Students continue to be our focus, and will remain our focus during our advocacy inside the Roundhouse and throughout our shared communities. But we also know that educators’ working conditions are students’ learning conditions. We produce better outcomes for students and families by establishing and maintaining a supportive and rewarding work environment for educators.

The Martinez/Yazzie v. State of New Mexico lawsuit reminds us that we must confront the state’s failure to provide a sufficient and culturally responsive system of education for all New Mexican students. While we made important progress during the last legislative session when lawmakers approved significant new funding targeted to address historic underinvestment in our educational system, there is much work left to be done to repair the systemic issues of racism and marginalization of our Native American, Hispanic, Black, English language learner and special needs communities. We must rededicate ourselves to the pursuit of equity for all communities and at all levels.

COVID-19 has laid bare the inequities in school funding, along with the long-term neglect of our school facilities, our state’s dismal infrastructure and our underinvestment in early education and career and technical education. While we include recommendations to address obvious and immediate needs arising out of the pandemic, we call on lawmakers to use this opportunity to reimagine public education. 

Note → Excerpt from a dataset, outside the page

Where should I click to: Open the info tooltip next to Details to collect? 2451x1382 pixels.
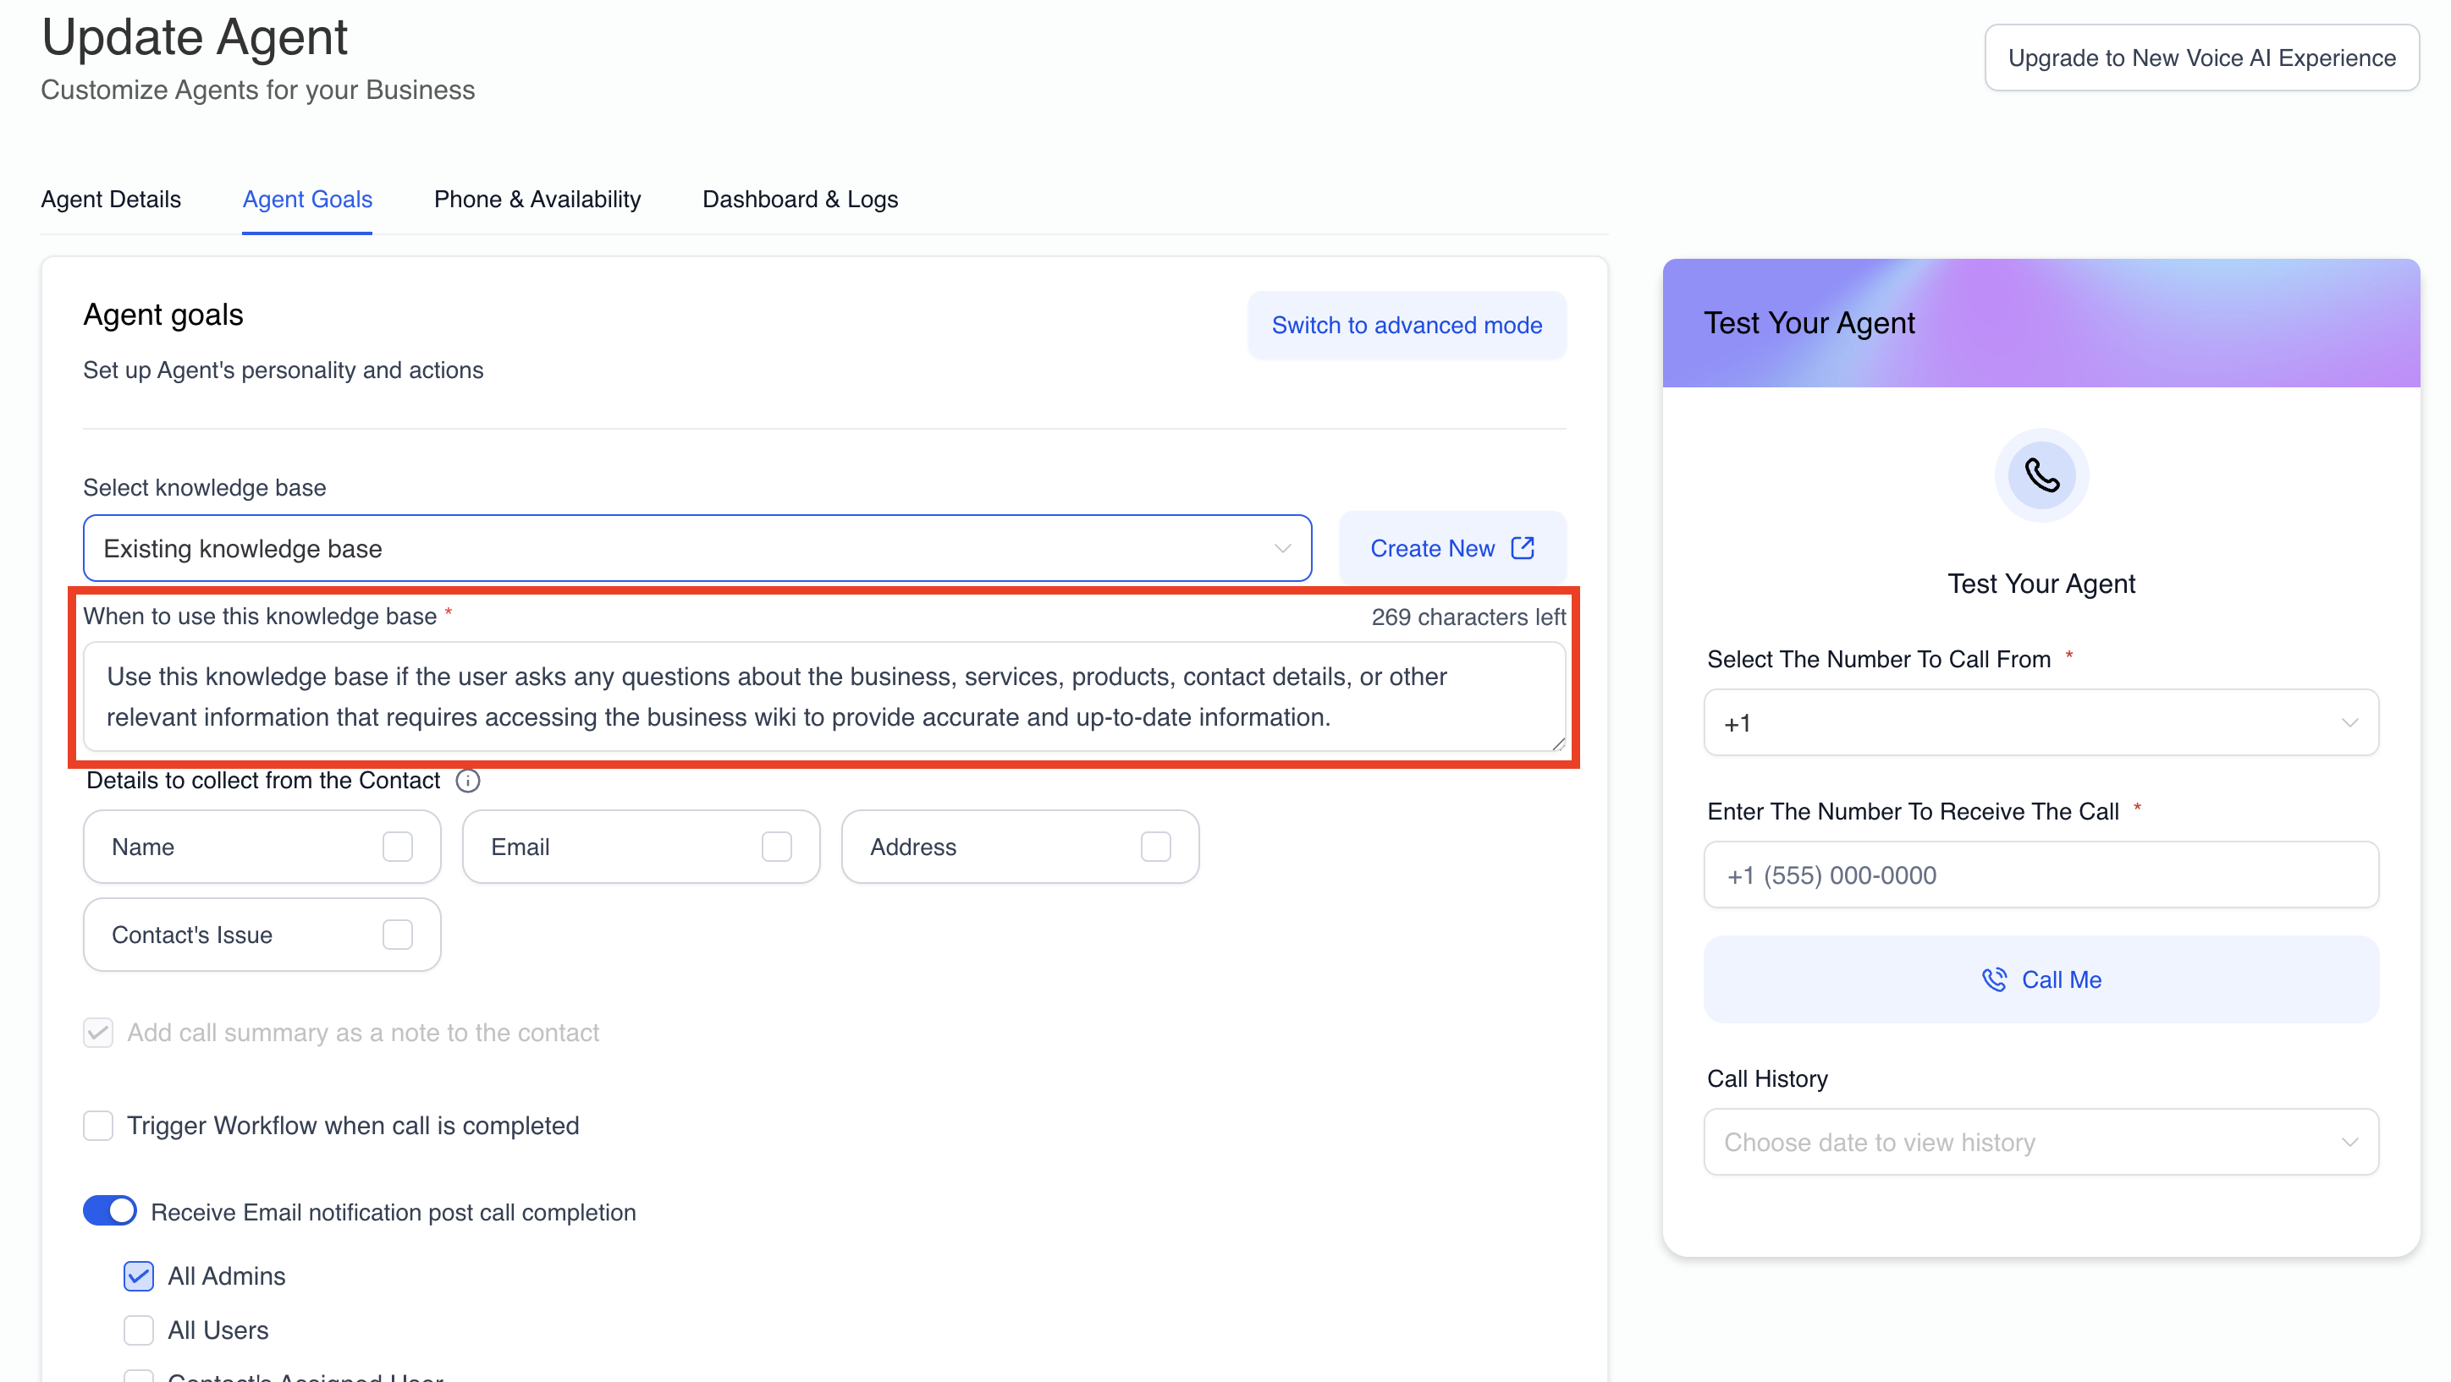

We must seize this opportunity to achieve a more equitable, student-focused education system that helps each child to succeed and achieve.

We hope lawmakers will take notice of the recent progress we’ve made and build upon successful initiatives like the expansion of community schools, continuation of the highly successful Grow Your Own Teachers Act and increased investments into beginning teacher mentorship and residency programs designed to prepare new teachers well, all parts of a focus on attracting and retaining the teachers our students deserve. Each of these are examples of foundational pieces of policy that are providing a solid framework for continued improvement in New Mexico.

The demands of maintaining schooling during a pandemic have placed stress on our profession and our students, but we’ve met these challenges head-on. In transitioning to varying degrees of remote and hybrid learning throughout the public health crisis, we rediscovered and reacknowledged our resiliency as a profession. Our work is not done, but with such rapid and drastic changes in conditions, we have been freed to return to innovation and imagination.

As you consider the following policy considerations, view them through that same lens of innovation and imagination. Policies we enact in a partnership as lawmakers and stakeholders must meet the intersectional demands of our educational system, but we firmly believe that through collaboration, conversation and trust, we can produce outcomes that meet the needs of not only New Mexico’s public school students, but our society as well.

Our education system is meant to serve the collective good and create the kind of society we want to live in, and our students deserve. We must attract and retain professional educators and support them to create learning environments focused on inquiry, equity, discovery and creativity. As our society’s needs evolve, our systems of public education must grow and evolve to ensure our students are competitive and best prepared for a successful future, whatever pathway they may choose.

These policy recommendations have been developed with these outcomes in mind and are informed by the landmark 2016 National Conference of State Legislatures’ report No Time to Lose: How to Build a World-Class Education System State by State, and yet many of our suggestions are uniquely New Mexican. They include recommendations for our early childhood education system, our licensed and classified K-12 workers and our higher education system. Combined with the intersectional need for a fair tax revenue system, respect for labor rights and a strong commitment to anti-racism and social justice, New Mexico can and will deliver the high-quality, future-focused education our students deserve.